#### WHAT TO PRODUCE:
Quote the material below verbatim, from the line containing "Open the connect" up to and including the line containing "Click the email", and give nothing else.
begin INFORMATION SHOWN
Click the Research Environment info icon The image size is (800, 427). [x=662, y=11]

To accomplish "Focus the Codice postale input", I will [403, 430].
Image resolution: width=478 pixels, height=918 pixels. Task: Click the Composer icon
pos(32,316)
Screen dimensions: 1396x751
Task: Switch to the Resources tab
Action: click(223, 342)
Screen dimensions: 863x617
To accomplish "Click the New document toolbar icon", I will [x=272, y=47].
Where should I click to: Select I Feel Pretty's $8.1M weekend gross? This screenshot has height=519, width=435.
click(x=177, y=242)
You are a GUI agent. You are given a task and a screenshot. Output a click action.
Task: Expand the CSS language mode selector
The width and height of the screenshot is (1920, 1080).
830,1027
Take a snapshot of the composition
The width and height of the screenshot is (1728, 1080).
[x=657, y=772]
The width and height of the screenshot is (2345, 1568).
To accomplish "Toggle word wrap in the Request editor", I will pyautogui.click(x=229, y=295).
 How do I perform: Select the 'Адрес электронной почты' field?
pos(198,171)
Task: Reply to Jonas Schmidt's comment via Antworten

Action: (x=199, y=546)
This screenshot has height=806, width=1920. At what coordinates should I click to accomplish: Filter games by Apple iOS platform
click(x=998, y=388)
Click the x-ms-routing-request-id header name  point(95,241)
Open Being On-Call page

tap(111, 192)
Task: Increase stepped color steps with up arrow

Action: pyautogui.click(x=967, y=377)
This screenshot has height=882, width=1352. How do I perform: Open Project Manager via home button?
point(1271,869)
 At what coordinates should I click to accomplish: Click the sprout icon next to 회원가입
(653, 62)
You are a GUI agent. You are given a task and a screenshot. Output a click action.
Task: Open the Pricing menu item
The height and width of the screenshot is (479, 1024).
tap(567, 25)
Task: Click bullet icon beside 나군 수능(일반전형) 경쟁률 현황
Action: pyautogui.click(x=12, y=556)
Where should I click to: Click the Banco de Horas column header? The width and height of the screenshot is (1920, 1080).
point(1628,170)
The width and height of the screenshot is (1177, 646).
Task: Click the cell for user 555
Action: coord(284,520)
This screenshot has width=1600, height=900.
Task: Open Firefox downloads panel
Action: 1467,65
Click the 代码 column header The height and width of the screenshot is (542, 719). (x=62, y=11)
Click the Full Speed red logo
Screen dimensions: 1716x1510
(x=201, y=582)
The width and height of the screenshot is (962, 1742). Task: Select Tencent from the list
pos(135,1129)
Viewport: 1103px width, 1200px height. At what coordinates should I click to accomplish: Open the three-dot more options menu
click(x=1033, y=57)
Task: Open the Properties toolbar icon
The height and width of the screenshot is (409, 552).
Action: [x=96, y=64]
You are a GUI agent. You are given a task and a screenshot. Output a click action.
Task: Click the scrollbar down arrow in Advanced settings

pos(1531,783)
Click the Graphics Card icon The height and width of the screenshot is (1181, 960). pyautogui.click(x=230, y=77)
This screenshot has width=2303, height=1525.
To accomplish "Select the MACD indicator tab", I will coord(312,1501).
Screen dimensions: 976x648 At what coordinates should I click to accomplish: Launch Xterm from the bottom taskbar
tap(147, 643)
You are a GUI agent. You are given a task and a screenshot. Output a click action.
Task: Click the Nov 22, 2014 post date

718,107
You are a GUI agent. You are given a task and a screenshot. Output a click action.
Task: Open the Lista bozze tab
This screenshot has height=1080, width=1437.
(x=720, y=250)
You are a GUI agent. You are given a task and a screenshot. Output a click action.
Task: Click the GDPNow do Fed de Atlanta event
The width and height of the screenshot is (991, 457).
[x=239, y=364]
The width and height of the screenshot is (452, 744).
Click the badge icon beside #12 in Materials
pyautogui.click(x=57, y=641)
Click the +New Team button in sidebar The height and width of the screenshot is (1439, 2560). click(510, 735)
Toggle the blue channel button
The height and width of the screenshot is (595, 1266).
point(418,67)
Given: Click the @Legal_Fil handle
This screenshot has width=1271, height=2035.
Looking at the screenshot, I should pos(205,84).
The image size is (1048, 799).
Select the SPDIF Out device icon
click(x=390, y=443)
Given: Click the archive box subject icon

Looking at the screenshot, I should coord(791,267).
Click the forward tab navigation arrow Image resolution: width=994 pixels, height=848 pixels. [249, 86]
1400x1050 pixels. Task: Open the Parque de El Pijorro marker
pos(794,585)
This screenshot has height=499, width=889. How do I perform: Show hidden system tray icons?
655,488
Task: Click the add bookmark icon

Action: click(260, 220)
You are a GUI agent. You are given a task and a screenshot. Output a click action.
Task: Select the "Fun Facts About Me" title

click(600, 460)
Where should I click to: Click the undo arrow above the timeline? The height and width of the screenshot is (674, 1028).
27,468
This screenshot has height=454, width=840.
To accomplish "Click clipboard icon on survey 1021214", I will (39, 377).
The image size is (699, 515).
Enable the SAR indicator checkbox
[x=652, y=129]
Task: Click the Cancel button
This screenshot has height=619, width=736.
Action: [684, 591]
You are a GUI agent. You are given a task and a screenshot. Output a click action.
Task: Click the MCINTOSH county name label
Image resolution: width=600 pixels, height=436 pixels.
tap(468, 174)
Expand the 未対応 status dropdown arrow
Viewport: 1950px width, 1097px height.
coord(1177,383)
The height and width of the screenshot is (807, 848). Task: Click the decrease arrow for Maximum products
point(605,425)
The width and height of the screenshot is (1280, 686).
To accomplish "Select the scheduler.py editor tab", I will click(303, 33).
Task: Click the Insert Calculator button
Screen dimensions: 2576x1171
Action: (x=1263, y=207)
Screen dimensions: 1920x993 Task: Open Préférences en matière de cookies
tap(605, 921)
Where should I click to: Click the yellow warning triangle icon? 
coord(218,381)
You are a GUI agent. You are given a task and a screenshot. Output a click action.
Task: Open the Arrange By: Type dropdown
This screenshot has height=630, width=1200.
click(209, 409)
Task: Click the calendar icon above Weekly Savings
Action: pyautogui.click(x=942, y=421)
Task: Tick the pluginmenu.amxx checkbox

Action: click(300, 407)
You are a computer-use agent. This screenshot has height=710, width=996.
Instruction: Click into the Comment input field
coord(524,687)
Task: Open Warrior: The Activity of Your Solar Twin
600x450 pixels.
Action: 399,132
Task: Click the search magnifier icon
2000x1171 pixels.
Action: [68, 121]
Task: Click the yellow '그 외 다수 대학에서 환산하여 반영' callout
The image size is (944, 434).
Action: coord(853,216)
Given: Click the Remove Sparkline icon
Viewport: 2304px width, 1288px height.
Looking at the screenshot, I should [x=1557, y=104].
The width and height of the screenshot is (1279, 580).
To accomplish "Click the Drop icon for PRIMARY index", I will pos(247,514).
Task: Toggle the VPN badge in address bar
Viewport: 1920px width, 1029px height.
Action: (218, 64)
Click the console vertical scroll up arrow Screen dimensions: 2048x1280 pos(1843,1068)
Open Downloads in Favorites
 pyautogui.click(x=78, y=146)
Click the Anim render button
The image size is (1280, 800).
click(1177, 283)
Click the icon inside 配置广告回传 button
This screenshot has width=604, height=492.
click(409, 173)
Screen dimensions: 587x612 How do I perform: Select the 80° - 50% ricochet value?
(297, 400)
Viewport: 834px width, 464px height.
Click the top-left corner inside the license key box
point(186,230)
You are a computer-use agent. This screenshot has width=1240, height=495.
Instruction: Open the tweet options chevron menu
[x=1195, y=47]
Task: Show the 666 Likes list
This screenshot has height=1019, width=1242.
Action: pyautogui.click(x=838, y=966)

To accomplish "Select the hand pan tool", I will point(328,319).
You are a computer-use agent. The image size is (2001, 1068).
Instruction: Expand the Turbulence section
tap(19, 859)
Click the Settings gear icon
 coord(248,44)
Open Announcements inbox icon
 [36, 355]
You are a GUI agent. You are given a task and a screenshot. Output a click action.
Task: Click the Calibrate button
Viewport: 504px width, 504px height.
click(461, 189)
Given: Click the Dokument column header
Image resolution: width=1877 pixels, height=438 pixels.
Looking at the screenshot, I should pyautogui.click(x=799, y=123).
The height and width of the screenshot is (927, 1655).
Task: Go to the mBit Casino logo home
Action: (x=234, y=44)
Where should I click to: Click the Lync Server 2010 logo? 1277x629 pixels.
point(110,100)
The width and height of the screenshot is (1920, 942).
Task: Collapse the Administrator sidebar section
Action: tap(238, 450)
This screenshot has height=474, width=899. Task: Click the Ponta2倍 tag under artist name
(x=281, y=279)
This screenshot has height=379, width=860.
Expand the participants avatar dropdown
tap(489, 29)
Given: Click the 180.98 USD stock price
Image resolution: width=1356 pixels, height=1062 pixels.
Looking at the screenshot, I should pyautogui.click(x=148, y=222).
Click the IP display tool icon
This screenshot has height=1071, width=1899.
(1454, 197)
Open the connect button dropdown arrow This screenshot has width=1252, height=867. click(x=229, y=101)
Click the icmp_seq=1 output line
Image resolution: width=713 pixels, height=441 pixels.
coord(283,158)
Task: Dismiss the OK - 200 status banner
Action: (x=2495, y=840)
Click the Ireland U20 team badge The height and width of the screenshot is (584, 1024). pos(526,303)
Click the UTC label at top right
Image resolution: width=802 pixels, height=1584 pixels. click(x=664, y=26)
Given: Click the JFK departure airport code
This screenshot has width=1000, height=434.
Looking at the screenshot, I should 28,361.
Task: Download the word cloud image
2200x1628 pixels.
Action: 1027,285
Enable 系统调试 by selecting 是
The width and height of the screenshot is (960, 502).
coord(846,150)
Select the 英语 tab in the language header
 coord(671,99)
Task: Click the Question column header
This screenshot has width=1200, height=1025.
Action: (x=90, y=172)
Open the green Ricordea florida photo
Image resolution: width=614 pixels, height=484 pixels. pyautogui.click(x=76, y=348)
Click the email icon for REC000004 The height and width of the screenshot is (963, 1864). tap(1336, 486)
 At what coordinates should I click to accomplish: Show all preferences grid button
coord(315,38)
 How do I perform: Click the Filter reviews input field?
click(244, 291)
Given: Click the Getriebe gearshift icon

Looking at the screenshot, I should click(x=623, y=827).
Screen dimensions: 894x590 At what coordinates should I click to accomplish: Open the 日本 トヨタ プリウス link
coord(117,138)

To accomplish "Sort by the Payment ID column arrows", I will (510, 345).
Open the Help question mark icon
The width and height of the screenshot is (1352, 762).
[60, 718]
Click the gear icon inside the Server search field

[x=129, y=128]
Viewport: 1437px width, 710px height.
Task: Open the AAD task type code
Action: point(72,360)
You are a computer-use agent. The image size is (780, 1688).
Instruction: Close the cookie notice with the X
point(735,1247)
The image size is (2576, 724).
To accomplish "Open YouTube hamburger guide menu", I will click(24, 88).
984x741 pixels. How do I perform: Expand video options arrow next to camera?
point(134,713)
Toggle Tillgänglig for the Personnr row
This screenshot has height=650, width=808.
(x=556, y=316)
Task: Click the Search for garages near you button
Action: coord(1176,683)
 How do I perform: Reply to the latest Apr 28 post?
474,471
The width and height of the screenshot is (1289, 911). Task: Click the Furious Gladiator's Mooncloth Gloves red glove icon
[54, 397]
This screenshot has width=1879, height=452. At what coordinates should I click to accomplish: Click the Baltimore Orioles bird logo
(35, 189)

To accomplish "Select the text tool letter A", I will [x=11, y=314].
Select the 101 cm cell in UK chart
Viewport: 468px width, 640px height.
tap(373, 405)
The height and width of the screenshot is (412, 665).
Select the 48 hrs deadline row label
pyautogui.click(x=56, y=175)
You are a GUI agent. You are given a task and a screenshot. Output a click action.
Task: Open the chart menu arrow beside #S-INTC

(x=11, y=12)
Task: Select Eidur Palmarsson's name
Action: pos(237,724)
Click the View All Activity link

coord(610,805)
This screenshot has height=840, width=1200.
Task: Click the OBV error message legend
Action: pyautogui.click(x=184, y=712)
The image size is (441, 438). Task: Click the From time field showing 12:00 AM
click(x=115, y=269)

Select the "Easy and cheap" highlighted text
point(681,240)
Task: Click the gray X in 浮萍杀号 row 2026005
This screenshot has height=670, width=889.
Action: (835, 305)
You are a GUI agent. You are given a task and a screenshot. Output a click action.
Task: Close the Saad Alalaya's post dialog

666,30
end INFORMATION SHOWN
#### FULL ANSWER:
Open the connect button dropdown arrow This screenshot has width=1252, height=867. click(x=229, y=101)
Click the icmp_seq=1 output line
Image resolution: width=713 pixels, height=441 pixels.
coord(283,158)
Task: Dismiss the OK - 200 status banner
Action: (x=2495, y=840)
Click the Ireland U20 team badge The height and width of the screenshot is (584, 1024). pos(526,303)
Click the UTC label at top right
Image resolution: width=802 pixels, height=1584 pixels. click(x=664, y=26)
Given: Click the JFK departure airport code
This screenshot has width=1000, height=434.
Looking at the screenshot, I should 28,361.
Task: Download the word cloud image
2200x1628 pixels.
Action: 1027,285
Enable 系统调试 by selecting 是
The width and height of the screenshot is (960, 502).
coord(846,150)
Select the 英语 tab in the language header
 coord(671,99)
Task: Click the Question column header
This screenshot has width=1200, height=1025.
Action: (x=90, y=172)
Open the green Ricordea florida photo
Image resolution: width=614 pixels, height=484 pixels. pyautogui.click(x=76, y=348)
Click the email icon for REC000004 The height and width of the screenshot is (963, 1864). tap(1336, 486)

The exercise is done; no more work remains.